There were also adopted children, and the practice was that the one adopted bought his adoption. For the natural parent gave a certain sum to the adopted parent in order to have his son or daughter adopted, and thereupon the latter was adopted without any other subtlety of law or of paternal power. It was done only to the end that the adopted child, if he should outlive the one adopting him, should inherit double the sum that had been given for his adoption. Thus, if ten were given, he must inherit twenty. But if the adopted parent outlived the adopted child, the adoption expired as well as the right of inheritance, which was not given to the heirs of the adopted one, either in whole or in part. But if, on the contrary, the parent died while his own child was living, he left him by way of addition to the sum for adoption doubled, some jewel or slave woman, as a reward for his good services.But, on the other hand, if the child was ungrateful and acted badly, the adoptive parent gave him up, by restoring the sum that had been given for his adoption.

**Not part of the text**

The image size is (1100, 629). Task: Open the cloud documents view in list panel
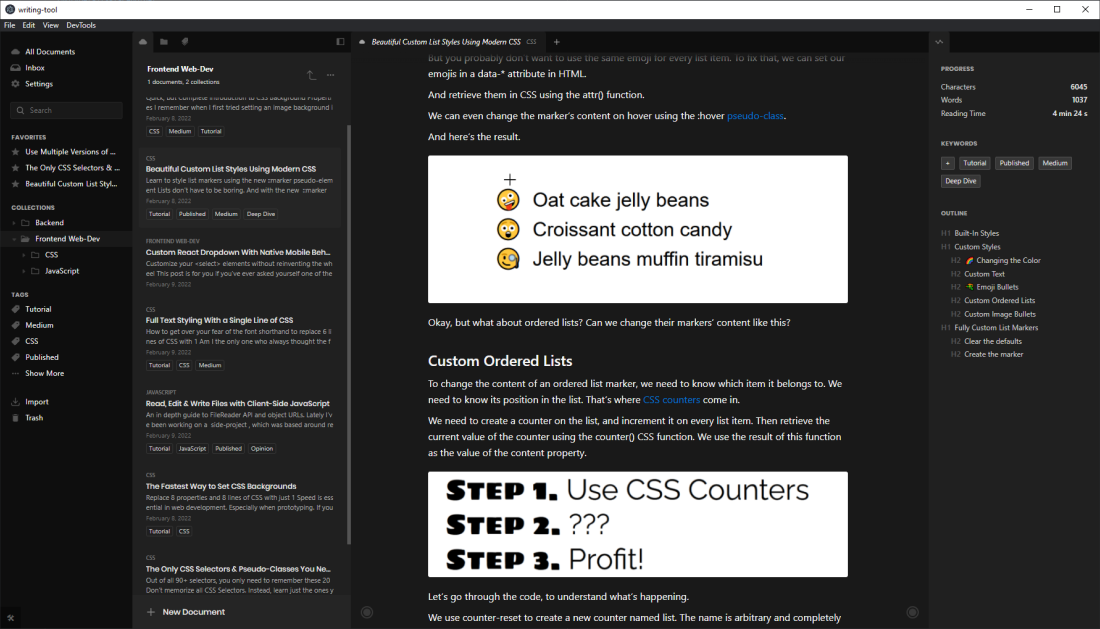click(x=143, y=42)
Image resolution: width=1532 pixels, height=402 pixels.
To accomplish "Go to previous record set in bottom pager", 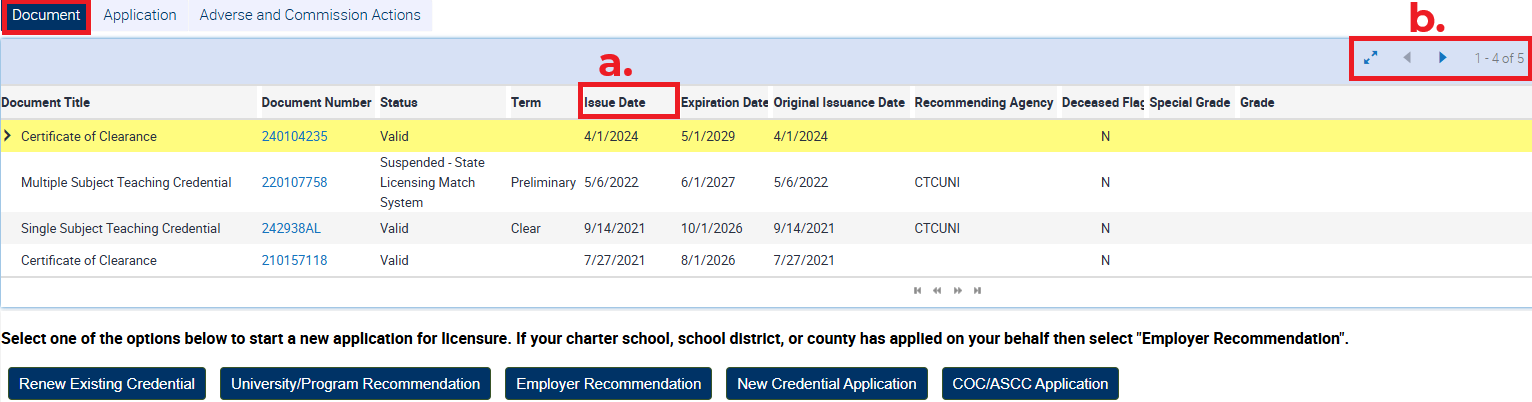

Adultery was not punished corporally, but by a pecuniary fine. Therefore the adulterer, by paying to the aggrieved party the sum of gold agreed upon between them, or given by the sentence and judgment of the old men, was pardoned for the injury that he had committed; and the aggrieved party was satisfied, and his honor was not besmirched. Also he continued to live with his wife without anything more being said on the subject. But those children had by a married woman did not succeed to the nobility of the parents or to their privileges; but were always reckoned plebeians, whom those people call timauas. Likewise those children had by a slave woman, although they were free, as was the mother, were always regarded as of low birth. These who succeeded to the nobility were the legitimate children. In the barangay, when the father was lord of it his eldest son inherited that office; but, if he died, then he who came next in order. If there were no male children, then the daughters succeeded in the same order; and for want of either males or females, the succession went to the nearest relative of the last possessor. Thus no will was necessary for all those successions; for wills were never in vogue among these nations in the form and solemnity of such. As for legacies it was sufficient to leave them openly, in writing or entrusted by word of mouth, in the presence of known persons.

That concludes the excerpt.